After the acquittal of George Zimmerman in July 2013 in the shooting death of 17-year-old Trayvon Martin, three black women created #BlackLivesMatter to represent black people who were being terrorized by state-sanctioned violence, poverty and mass incarceration.
It was a declaration.
Let’s be clear: The reach of anti-black racism is not confined to the borders of North America. Black Lives Matter has become a transformative outlet for all black people from different historical, cultural, socioeconomic and political identities. It is a source of solidarity for the survivors of colonization, exploitation, capitalism and police brutality.
After a grand jury failed to indict then-Ferguson, Mo., Police Officer Darren Wilson for killing 18-year-old Michael Brown, “Black lives matter!” became the rallying cry of protesters in Ferguson and across the nation. The militarization of police, the presence of the National Guard and a citywide curfew in St. Louis drew international attention.
As #BlackLivesMatter gained momentum, social media campaigns like #Palestine2Ferguson connected the violent erasure of Palestinian lives in Gaza to the mistreatment of black people in Ferguson and the U.S. at large. The mutual experiences of struggle and marginalization between African Americans and Palestinians created a real base of international solidarity, with Palestinians using Twitter to provide tips to Ferguson protesters on methods of neutralizing tear gas.
When Freddie Gray died in April, a week after he was brutalized by police officers in Baltimore, that city rose up in defiance. A state of emergency was declared, the National Guard was called and a curfew set. Major protests swept across the country, in open resistance to anti-black racism and police brutality.
Around the time that military forces were being withdrawn in Baltimore and the curfew lifted, Ethiopians in Israel began protesting after an Ethiopian member of the Israeli army was attacked by Israeli police while in full uniform. The systemic anti-black racist discrimination against Ethiopians living in Israel became connected to the larger Black Lives Matter movement, with Ethiopian Jews demanding that their black lives mattered, too. Much as in Ferguson and Baltimore, they demanded an end to discrimination and police brutality in Israel.
Last month, 28-year-old Sandra Bland was pulled over by Texas state Trooper Brian Encinia and was found dead in her cell days later.
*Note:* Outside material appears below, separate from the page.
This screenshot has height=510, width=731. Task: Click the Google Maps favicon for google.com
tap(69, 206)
An international campaign for justice emerged, from a mural in Ottawa to #SandraBland hashtags worldwide. #SayHerName—a campaign seeking justice for black women who died while in police custody, among them four other women in July—connected to #BlackLivesMatter. That connection created a deeper understanding of state violence, expanding the movement to include gender and sexuality under its banner.
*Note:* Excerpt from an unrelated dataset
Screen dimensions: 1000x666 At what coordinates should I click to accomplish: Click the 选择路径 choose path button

In the latest act of resistance, Black Lives Matter Toronto shut down both sides of a major highway in July to agitate and advocate for the families of 33-year-old Jermaine Carby and 45-year-old Andrew Loku, who were killed by police in Canada. #BlackLivesMatter activists in the U.S. used social media in solidarity, helping to shape the narrative in seeking justice for the families.
Anti-black racism continues to thrive on a global scale, from the mass deportation of Haitians out of the Dominican Republic—rendering them not just homeless but stateless—to the international abandonment of African migrants who risk drowning on overcrowded fishing boats while fleeing war-ravaged countries. All are the concern of #BlackLivesMatter.
With 26 chapters in the U.S., Canada and Ghana, the continued expansion and evolution of this movement into a globalized black resistance must go beyond nationalism and borders and strike at the heart of the matter, which is that all black lives matter, everywhere.